Is my DB unfixable? It is just seem to be one DB which is broken (piece_expiration.db).

This is what my malformed SQL looks like

This is a working SQL

The effected lines

Something seem to be wrong here.

Alexey · July 26, 2024, 5:31am

You are correct unfortunately, you can see that the log is not moving forward (no uploads/downloads/audits/repairs).

I do not like this error:

if you tried to read an SQL dump to the not existing database, sqlite will create the database file first then would start to read. Since it was unable to read the file for some reason (perhaps a wrong path?), it created a database but likely corrupted it because of error.
After that you need to delete the newly created database file and start the next attempt to read with a correct path.

So, please delete a C:\Users\User\Desktop\storj17DB\piece_expiration.db file

rm C:\Users\User\Desktop\storj17DB\piece_expiration.db

and try to read again:

sqlite3 C:\Users\User\Desktop\storj17DB\piece_expiration.db ".read C:\Users\User\Desktop\storj17DB\dump_all_notrans.sql"

gingerbread233 · July 26, 2024, 5:49am

I tired it several times yesterday. Also with the help of perplexity. I first copied all .db files, and checked the integrity of all with sqlite3, then I sorted the good ones out, so the corrupted is left. Then I tried the things in the tutorial. My .db file is around 56.6MB “large”, the “dump_all.sql” were just 33MB, after the filtering into the “dump_all_notrans.sql” the size stayed the same. I did an second attempt, resulting the “dump_all.sql” in 66MB size, wich is more legit since the .db is 56.6MB. Then I retried the filtering command, but in the end the “dump_all_notrans.sql” also got trimmed to around 33MB. Trying to write back the SQL file to a new .db resulted in the same error with the 3 Lines affected. My other node with the almost exact same amount of saved data has a .db file of double the size. I don’t know if its worth try to fix it, when presumably half of the db is missing. So I don’t know if it’s the best to do your second “fix” starting the db from zero, if this will not work. I don’t want to let the node offline for too much time.
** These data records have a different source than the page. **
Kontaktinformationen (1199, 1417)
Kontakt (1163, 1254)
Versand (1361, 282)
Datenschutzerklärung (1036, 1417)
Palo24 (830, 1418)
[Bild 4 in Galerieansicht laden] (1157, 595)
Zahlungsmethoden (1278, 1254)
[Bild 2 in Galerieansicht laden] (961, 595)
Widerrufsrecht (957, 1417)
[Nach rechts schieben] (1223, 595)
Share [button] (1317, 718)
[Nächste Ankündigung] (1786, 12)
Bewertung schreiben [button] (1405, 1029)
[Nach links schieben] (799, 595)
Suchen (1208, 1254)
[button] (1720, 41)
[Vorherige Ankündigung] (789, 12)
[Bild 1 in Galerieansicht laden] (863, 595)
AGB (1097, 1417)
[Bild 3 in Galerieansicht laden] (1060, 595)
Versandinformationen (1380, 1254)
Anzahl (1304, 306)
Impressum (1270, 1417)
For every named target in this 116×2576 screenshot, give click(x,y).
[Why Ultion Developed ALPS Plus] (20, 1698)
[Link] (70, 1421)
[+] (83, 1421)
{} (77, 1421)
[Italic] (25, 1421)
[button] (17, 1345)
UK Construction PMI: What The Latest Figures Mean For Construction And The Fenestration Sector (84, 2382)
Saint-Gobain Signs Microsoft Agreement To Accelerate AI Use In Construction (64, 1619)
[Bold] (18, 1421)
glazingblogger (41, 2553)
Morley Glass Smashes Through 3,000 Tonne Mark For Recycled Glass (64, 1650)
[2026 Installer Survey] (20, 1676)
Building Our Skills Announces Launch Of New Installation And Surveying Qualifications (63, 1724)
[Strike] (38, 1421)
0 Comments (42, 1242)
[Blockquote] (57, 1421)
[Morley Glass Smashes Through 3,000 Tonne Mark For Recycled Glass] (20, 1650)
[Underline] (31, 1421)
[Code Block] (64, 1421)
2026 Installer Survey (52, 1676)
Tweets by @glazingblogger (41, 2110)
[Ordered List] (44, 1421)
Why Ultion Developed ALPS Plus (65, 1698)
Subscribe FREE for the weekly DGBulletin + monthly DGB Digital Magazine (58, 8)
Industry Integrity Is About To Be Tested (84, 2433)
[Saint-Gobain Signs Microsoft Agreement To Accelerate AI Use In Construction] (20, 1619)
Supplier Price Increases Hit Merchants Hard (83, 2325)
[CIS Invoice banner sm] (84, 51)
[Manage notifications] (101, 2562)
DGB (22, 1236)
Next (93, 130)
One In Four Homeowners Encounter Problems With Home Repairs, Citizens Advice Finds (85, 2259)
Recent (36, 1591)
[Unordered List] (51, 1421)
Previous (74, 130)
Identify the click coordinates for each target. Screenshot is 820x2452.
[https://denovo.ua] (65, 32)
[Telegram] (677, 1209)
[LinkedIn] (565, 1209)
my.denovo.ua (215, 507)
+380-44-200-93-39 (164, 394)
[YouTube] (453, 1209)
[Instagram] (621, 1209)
Alexey · July 26, 2024, 6:52am

You should not compare the size of the text with the size of the binary DB.
Yes, if the DB is malformed, not all data can be dumped. This is just a way how to recover at least something. It doesn’t guarantee, that it could recover everything.

Then likely you are were unlucky and not all data have been dumped to SQL.
There is a second option: re-create this database, then stop the node and try to load the SQL dump. The database will have all needed pieces of the data and likely you can load the remaining data (with warnings, because something may be duplicated), but at least this database will be not malformed and contains at least some TTL data, so less work for the Garbage Collector.

gingerbread233 · July 26, 2024, 2:56pm

I tried it again, and the error with the 3 affected lines always appeared, even with no errors regarding opening the file. Just for fun, I tried to cpoy back the “dump_all” instead of the “dump_all_notrans” sql file into the DB, with success. It went through, and my node is running again, no malformed error messaghe anymore. Now I have lots of “unable to delete file” maybe because the database is missing some entries and it tries to delete files which already has been deleted.